- _Items from a dataset_:
◇ ◇ ◇ ◇
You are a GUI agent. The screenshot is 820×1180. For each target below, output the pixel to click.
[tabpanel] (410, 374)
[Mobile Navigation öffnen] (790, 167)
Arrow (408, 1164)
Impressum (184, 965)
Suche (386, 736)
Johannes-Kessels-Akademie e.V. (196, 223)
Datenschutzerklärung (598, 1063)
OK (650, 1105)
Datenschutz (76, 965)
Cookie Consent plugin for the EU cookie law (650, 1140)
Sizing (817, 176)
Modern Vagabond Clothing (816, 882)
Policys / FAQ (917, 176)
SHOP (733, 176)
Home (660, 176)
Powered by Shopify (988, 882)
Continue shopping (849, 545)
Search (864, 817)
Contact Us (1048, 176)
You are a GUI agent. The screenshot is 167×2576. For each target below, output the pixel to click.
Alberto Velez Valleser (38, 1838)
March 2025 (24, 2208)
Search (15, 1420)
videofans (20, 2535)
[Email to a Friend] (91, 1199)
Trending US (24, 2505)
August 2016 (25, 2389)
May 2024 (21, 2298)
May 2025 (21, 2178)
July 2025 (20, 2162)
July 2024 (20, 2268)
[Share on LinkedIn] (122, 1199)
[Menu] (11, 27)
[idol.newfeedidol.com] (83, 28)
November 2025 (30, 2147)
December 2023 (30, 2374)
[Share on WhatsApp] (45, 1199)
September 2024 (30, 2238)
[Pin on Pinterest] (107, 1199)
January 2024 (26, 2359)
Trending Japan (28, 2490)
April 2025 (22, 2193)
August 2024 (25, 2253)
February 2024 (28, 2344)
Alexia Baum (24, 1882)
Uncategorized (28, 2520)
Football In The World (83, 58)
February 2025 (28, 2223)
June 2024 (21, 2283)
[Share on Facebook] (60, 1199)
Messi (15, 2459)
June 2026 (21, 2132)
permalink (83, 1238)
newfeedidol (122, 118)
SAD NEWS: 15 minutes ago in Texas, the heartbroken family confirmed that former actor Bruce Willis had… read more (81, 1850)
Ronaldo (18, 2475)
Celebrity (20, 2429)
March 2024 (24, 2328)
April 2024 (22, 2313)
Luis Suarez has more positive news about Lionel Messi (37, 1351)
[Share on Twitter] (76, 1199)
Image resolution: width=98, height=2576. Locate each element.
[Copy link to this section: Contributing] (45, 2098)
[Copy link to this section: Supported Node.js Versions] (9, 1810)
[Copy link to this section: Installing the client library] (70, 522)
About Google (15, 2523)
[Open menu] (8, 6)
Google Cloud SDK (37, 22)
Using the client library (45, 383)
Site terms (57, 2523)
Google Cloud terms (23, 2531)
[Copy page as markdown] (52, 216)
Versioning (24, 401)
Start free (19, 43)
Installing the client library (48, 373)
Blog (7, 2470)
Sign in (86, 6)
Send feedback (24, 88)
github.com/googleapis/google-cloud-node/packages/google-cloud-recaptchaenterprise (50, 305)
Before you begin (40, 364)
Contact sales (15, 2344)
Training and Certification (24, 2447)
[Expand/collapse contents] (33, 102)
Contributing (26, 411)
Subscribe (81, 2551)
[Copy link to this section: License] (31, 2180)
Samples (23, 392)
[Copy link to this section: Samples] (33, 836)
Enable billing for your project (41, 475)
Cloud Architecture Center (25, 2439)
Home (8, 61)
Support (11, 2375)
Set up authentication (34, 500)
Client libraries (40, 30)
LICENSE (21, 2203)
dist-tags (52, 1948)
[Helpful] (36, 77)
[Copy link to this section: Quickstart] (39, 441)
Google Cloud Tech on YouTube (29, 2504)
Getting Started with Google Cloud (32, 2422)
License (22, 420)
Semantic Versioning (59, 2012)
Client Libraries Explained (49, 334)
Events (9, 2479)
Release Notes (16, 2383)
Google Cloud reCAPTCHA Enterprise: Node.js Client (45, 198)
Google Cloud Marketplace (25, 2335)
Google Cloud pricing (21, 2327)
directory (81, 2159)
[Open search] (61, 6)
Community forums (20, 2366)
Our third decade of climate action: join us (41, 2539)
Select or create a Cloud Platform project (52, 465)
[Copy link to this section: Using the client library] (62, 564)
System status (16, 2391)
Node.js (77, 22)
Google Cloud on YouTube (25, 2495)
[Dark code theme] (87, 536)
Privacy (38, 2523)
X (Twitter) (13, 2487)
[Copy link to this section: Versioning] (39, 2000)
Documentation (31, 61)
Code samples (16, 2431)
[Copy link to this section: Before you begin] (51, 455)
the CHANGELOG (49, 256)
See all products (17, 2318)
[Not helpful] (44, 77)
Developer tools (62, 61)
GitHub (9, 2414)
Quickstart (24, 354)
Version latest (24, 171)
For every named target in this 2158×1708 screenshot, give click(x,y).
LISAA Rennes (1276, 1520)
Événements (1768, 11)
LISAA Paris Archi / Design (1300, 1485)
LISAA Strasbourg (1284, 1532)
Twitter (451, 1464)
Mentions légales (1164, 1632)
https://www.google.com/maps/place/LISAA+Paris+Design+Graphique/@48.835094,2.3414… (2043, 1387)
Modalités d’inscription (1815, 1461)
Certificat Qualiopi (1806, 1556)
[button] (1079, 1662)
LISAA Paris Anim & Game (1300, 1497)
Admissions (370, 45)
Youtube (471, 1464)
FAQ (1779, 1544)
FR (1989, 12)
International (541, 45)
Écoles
◇ ◇ ◇ ◇
- _Exercise objective_: A copy of each line in the data above that holds the string "Contributing" is needed.

- _Written response_:
[Copy link to this section: Contributing] (45, 2098)
Contributing (26, 411)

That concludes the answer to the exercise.